╭─ Input for this task

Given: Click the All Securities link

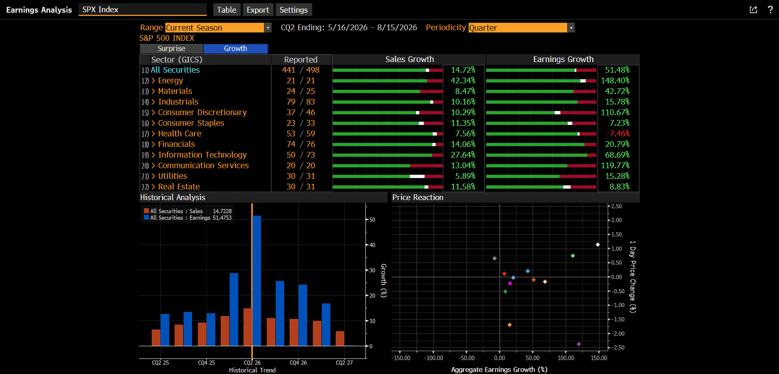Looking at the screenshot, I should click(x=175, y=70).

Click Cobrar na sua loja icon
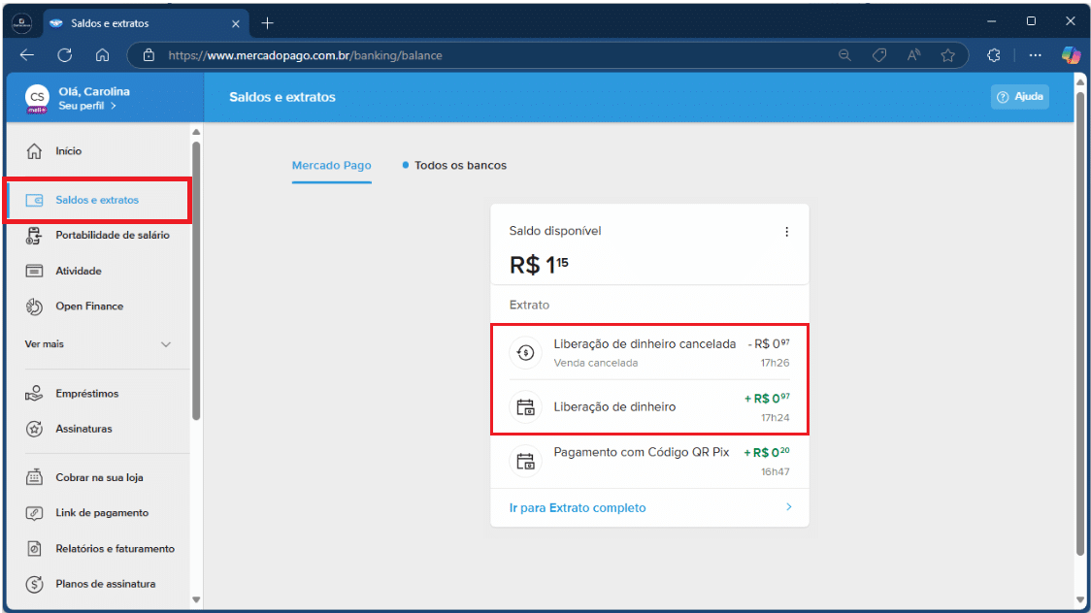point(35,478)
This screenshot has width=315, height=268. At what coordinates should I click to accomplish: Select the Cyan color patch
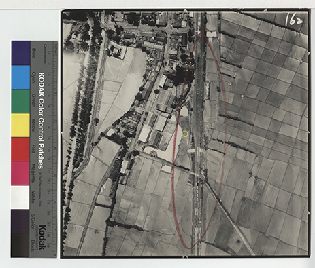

╰─
╭─ Input for this task

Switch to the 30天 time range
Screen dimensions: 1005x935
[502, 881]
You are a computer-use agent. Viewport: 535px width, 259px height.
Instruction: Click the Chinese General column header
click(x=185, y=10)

╰─

▶ Job:
Copy the lines above verbatim, beginning with the line that contains "Switch to the 30天 time range" and continuing through the line that contains "click(x=185, y=10)".

▶ Expected answer:
Switch to the 30天 time range
Screen dimensions: 1005x935
[502, 881]
You are a computer-use agent. Viewport: 535px width, 259px height.
Instruction: Click the Chinese General column header
click(x=185, y=10)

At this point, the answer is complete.